Keep Implicit Faith in the Guru
Exercise builds up physical strength; solving difficult examples develops intellectual capacity; similarly, spiritual strength is enhanced by facing difficult situations boldly, coolly. Spiritual strength is gauged by the degree of diminution of body-consciousness. It is for this that God sends calamities. It is wrong, therefore, to be scared by them. God knows well wherein your welfare lies, and it is not in your interest to request Him to withdraw calamities. It is valorous to endure coolly whatever situations arise. Do take medicine if you are ill. But is it not God who endows the drug with its curing property? And, after all, it cures one patient, fails with another. So remember that whatever God brings about is best for the particular person.
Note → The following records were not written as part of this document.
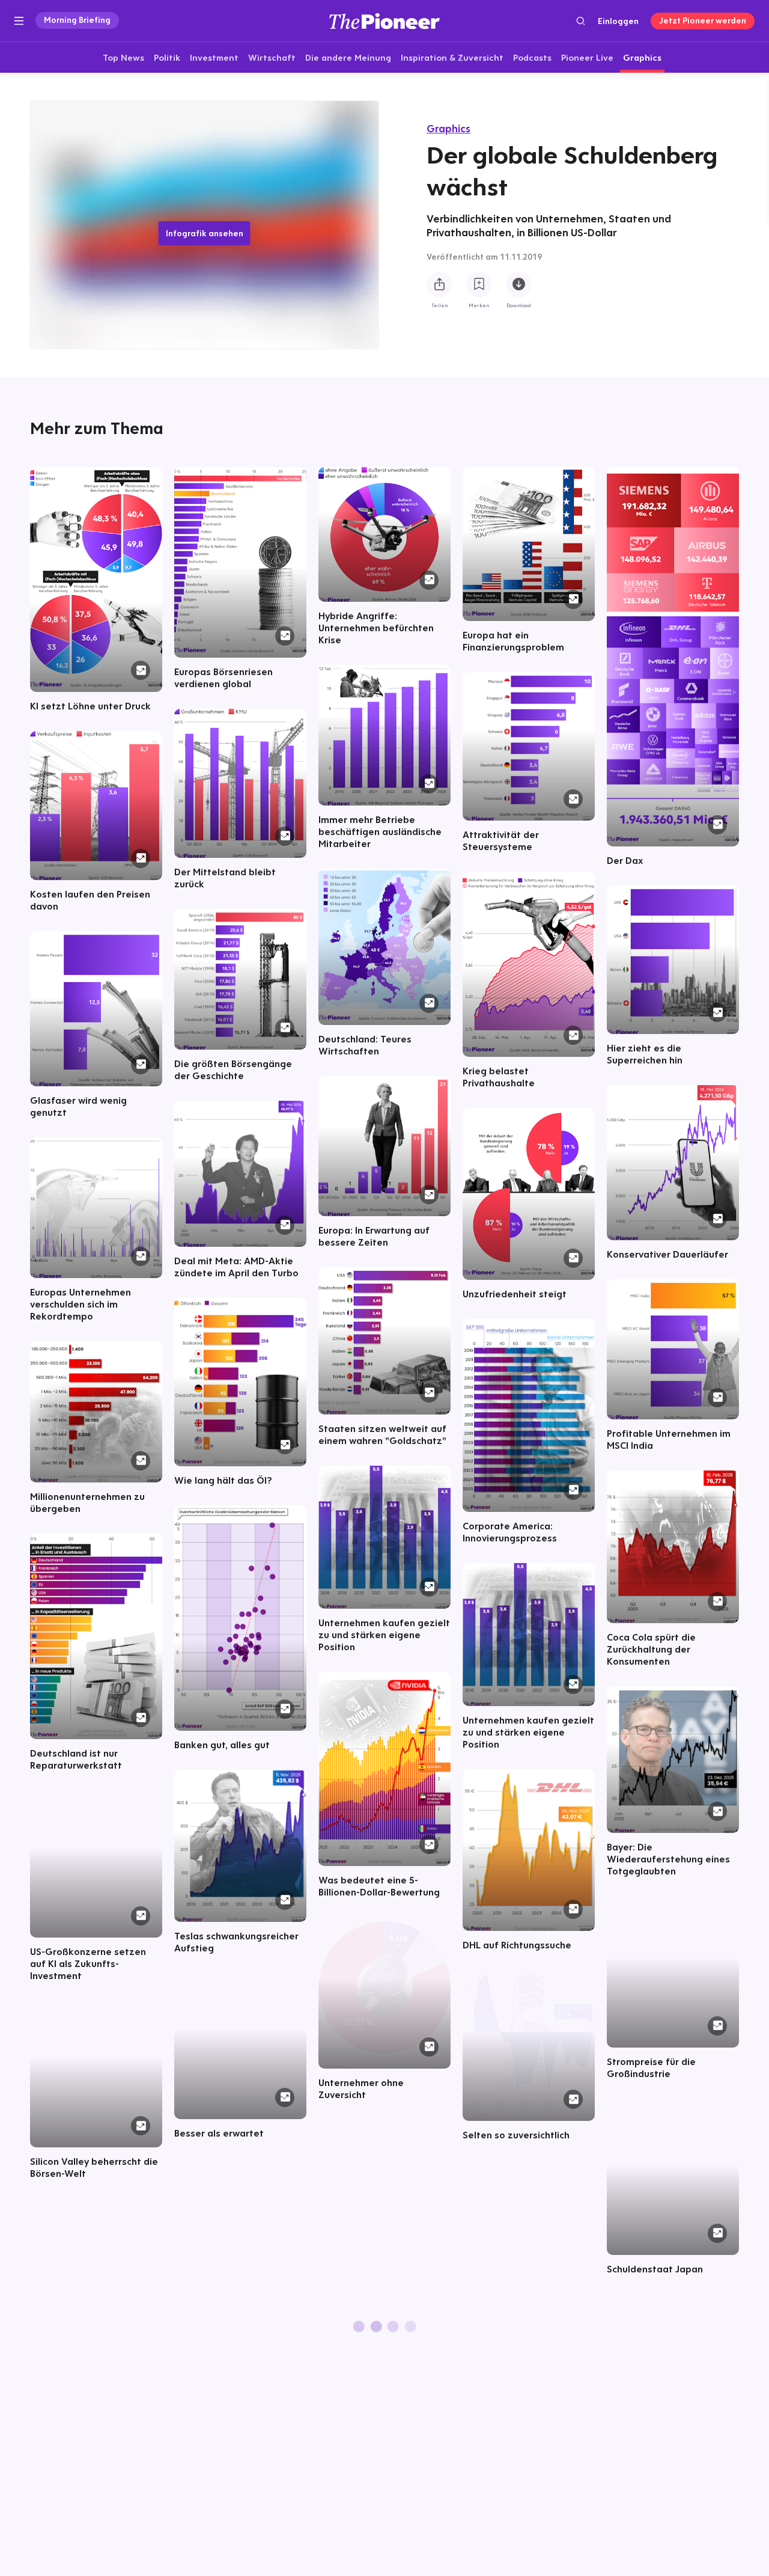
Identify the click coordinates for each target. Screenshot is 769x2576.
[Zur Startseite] (384, 21)
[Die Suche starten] (581, 21)
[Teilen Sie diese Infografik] (439, 285)
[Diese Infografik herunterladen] (518, 285)
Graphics (448, 128)
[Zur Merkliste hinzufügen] (478, 285)
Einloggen (618, 21)
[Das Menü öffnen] (18, 21)
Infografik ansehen (204, 233)
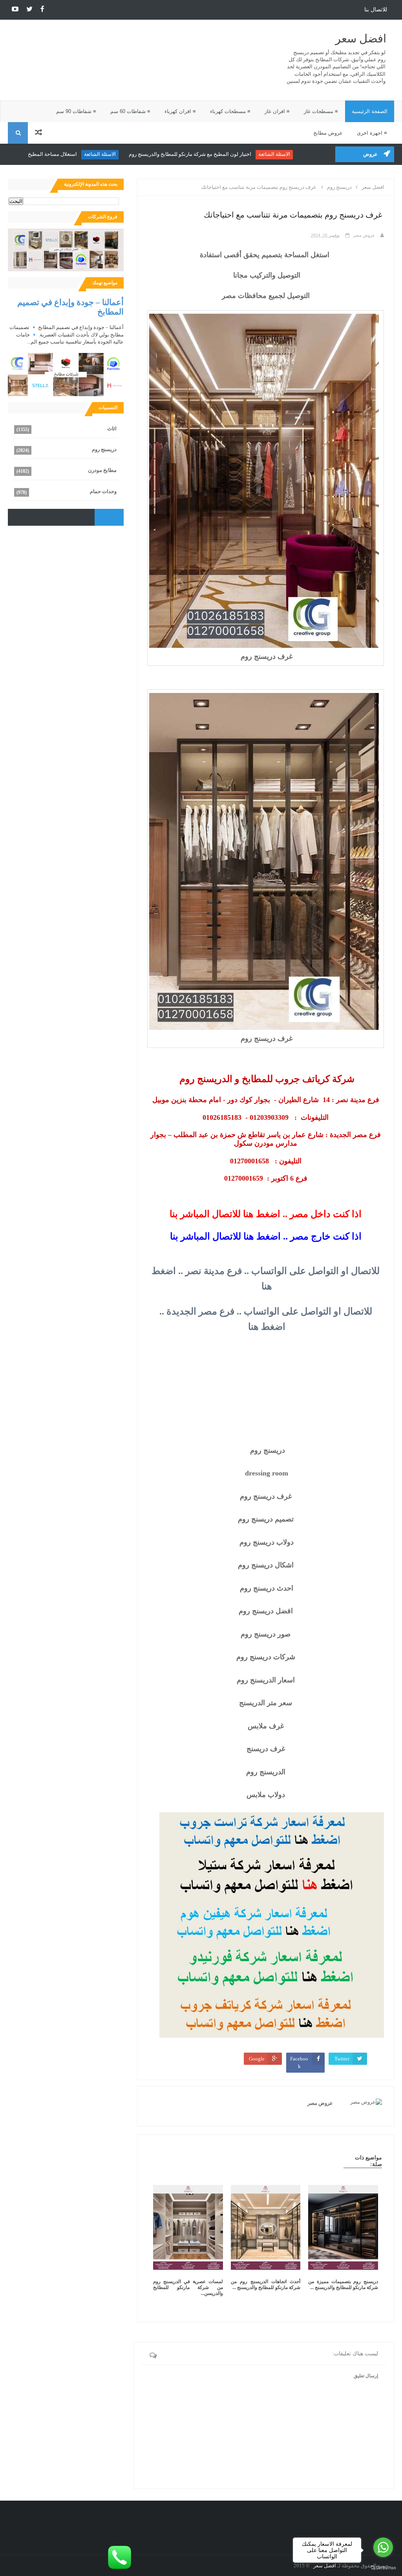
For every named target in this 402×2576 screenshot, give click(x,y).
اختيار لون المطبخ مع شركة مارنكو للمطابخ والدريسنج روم (215, 154)
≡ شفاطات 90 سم (76, 111)
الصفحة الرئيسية (369, 111)
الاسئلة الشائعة (300, 154)
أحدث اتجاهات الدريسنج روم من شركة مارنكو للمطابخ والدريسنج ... (266, 2284)
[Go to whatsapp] (383, 2547)
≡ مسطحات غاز (321, 111)
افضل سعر (360, 39)
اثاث (112, 428)
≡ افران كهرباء (180, 111)
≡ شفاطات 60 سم (130, 111)
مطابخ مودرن (102, 470)
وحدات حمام (103, 491)
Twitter (341, 2059)
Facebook (299, 2063)
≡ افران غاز (277, 111)
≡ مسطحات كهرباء (230, 111)
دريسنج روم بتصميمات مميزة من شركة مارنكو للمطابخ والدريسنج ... (343, 2284)
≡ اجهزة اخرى (372, 133)
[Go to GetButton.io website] (383, 2568)
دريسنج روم (104, 449)
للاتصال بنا (375, 10)
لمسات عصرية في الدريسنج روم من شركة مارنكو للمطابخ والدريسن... (188, 2287)
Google (257, 2059)
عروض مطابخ (328, 133)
Therefore, approach God in genuine submission, and pray for strength to bear the situation with courage, pray to Him to bless you with contentment, and live in His remembrance. If illness comes, bear it cheerfully, for to that extent you are redeeming yourself from what you owe to prarabdha. Do not give much thought to it, then it will affect you less.
You feel indisputably sure of your existence as so-and-so; you should feel equally sure that God exists. When you have the conviction that your guru is the same as God Almighty, then alone you can be said to have true regard for him.
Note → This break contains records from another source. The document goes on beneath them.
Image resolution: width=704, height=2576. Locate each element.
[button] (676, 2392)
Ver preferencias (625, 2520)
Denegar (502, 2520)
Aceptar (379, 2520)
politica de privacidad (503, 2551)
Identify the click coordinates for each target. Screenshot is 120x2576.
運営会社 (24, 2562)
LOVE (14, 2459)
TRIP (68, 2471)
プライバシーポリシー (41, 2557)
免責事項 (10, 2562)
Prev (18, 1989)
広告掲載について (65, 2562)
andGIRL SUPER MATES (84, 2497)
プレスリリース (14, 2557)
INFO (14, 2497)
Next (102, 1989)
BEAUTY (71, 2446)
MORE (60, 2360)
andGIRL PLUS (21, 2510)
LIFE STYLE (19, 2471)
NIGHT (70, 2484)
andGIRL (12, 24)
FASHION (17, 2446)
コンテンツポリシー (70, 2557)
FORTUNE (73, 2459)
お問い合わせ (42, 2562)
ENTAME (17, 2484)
When you think you are serving me, it is only with your body-consciousness; for, you do only what you yourself like to do. To do what I like, to obey me passively, to be in nama-smarana, not to hurt anybody physically or emotionally because God dwells in every being, and to believe that it is He who does everything – this would be true service to me.
My preaching may be ineffective for one of two reasons: one, that I lack the power to bring about the mutation of your mind; and the other, that you do not practise what I tell you. But, after all, a sudden spiritual metamorphosis is not desirable; for instance, if fever suddenly drops from 40° c to 35° c, it may indicate a collapse. So, too, if one who is prone to fits of anger becomes very docile in a day, it is not desirable. The change should be gradual, and be brought about by deliberation.